* _What to do_
From the items below, pull out everything from the line containing "Toggle pressure for" down to the line containing "tap(406, 211)", and reproduce those lines without any change.

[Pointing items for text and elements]

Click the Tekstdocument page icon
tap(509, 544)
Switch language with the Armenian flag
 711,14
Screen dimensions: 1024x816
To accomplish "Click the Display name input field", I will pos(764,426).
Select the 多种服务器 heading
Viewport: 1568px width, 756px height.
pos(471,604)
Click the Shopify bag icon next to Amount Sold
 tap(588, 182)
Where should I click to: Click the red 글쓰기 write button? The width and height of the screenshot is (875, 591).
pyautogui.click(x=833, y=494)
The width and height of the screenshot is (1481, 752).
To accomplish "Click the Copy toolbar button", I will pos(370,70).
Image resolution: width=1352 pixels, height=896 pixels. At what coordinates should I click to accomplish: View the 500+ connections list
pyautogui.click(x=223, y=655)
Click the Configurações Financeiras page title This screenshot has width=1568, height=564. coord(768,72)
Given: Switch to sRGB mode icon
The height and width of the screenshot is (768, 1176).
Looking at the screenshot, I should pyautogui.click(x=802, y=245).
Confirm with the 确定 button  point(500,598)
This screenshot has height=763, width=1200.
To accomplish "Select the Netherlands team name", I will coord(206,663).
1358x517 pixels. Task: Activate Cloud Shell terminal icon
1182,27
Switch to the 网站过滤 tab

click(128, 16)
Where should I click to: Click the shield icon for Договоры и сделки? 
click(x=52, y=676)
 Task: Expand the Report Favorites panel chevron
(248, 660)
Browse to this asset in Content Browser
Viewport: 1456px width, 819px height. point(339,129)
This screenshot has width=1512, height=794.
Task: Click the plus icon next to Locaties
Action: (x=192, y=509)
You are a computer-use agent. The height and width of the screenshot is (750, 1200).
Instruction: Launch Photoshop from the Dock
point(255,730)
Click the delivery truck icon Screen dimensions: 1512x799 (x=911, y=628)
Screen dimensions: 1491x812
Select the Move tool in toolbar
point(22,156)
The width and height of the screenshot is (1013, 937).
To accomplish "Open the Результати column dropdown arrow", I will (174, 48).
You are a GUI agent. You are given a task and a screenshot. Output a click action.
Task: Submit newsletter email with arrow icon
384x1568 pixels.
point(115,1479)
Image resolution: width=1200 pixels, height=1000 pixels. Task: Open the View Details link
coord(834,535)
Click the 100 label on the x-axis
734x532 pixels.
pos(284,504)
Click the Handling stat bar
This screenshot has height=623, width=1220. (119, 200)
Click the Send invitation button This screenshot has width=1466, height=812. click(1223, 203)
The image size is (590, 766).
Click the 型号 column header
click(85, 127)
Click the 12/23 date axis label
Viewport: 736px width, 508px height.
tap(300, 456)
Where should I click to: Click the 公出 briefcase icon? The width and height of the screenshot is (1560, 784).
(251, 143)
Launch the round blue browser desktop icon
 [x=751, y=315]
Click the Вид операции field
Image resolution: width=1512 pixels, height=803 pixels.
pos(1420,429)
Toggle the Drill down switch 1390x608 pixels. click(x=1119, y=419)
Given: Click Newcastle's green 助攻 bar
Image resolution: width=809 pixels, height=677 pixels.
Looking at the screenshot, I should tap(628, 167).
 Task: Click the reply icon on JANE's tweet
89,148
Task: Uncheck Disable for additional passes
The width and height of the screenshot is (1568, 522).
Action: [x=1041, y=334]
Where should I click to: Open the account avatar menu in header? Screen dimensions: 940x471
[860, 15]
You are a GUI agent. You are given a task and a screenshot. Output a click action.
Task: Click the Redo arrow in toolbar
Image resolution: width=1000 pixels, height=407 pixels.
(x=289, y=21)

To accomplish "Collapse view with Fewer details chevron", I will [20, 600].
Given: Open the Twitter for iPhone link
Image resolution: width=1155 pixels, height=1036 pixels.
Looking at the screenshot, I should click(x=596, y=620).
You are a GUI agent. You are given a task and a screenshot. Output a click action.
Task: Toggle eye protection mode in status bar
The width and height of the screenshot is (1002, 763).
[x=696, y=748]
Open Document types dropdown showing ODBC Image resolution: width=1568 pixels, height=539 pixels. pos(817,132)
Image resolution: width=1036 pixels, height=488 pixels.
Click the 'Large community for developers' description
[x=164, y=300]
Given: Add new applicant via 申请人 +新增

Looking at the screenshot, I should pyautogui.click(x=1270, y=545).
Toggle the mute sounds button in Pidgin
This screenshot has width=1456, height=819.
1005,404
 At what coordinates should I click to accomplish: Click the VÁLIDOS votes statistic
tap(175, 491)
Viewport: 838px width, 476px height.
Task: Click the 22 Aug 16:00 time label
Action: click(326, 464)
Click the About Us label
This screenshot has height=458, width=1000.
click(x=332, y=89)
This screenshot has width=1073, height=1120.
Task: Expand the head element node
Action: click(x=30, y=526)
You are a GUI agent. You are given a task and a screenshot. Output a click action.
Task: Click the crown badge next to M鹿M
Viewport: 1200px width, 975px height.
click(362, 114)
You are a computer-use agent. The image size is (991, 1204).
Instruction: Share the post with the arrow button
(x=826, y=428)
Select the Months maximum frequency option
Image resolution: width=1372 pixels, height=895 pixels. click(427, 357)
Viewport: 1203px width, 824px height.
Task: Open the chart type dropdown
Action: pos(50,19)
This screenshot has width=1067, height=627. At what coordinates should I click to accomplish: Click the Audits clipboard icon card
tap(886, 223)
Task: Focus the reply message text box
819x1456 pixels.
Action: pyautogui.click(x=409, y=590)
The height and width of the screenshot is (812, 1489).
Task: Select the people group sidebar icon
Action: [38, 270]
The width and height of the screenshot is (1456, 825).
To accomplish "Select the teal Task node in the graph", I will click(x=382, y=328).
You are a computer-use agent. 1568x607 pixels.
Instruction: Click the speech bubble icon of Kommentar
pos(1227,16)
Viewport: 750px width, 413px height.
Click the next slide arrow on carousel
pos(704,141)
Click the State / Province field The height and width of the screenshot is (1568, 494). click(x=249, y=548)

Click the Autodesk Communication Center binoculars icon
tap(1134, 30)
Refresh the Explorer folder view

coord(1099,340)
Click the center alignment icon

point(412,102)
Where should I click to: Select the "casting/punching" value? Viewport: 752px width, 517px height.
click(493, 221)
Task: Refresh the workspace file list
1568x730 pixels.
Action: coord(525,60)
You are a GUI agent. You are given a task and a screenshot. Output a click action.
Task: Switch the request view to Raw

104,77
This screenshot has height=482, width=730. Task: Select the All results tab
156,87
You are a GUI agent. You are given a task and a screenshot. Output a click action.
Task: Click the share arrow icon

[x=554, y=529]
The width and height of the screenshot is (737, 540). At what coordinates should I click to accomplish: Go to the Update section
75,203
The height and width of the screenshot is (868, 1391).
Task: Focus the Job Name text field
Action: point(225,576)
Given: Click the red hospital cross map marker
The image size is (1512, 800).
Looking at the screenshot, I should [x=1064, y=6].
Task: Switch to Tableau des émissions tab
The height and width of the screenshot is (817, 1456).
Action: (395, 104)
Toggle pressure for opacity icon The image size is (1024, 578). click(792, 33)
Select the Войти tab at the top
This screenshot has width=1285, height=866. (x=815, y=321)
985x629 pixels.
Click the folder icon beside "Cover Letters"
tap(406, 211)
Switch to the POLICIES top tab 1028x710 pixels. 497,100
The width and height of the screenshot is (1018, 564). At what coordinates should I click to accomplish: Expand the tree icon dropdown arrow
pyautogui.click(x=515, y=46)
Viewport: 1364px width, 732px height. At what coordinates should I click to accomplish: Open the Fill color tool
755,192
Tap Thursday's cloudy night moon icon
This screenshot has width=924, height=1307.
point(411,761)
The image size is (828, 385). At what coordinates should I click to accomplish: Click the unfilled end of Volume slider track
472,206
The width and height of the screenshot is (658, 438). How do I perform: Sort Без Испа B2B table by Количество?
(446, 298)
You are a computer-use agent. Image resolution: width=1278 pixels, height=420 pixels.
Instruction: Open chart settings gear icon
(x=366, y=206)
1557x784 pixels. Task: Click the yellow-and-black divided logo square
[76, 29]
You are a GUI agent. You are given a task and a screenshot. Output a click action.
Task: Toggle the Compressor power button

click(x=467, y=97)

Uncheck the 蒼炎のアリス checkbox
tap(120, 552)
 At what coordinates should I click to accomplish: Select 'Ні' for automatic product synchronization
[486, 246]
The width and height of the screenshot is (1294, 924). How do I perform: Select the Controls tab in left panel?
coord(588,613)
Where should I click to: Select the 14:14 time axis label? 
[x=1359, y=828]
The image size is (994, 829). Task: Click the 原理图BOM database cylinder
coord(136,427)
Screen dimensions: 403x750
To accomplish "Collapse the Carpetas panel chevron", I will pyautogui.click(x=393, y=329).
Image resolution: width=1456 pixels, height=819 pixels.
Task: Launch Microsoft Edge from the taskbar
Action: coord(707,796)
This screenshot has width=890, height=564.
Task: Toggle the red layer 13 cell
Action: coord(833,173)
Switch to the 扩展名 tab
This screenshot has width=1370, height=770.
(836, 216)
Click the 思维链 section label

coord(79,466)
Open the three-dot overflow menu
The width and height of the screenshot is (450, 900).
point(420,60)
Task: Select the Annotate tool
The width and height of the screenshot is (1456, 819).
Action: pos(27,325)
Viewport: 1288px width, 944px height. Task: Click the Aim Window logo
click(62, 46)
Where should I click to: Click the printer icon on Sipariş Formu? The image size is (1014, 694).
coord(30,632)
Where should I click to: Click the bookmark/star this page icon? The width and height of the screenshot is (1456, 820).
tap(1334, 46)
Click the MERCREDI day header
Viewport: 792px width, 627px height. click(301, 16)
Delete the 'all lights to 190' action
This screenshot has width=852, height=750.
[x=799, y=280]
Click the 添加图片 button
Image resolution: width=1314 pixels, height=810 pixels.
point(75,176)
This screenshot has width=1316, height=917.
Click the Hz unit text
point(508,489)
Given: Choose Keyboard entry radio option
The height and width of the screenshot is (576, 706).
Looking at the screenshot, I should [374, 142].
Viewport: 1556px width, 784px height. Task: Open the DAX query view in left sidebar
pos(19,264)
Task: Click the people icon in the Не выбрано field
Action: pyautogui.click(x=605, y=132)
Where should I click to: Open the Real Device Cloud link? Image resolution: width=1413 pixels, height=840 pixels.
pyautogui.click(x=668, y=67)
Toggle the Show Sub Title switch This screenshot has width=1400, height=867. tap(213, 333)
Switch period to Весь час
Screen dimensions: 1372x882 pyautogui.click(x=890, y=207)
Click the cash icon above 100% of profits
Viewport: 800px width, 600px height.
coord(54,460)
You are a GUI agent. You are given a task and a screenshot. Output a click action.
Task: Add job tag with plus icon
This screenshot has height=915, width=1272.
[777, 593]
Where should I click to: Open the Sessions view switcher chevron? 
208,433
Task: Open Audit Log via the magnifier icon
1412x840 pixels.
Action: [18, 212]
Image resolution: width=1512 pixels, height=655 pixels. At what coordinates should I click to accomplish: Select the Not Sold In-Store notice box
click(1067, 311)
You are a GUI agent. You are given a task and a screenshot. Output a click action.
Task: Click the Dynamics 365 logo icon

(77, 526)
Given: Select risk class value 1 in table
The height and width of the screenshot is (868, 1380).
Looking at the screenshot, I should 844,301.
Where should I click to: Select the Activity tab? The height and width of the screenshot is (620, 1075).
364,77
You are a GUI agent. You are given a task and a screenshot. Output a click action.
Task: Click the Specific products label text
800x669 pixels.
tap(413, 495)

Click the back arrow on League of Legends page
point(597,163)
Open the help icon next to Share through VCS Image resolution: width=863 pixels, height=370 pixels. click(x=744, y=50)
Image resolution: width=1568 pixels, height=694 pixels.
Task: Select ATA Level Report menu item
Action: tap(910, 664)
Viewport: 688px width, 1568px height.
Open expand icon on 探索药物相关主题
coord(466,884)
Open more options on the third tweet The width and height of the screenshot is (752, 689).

* _The output_
Toggle pressure for opacity icon The image size is (1024, 578). click(792, 33)
Select the Войти tab at the top
This screenshot has width=1285, height=866. (x=815, y=321)
985x629 pixels.
Click the folder icon beside "Cover Letters"
tap(406, 211)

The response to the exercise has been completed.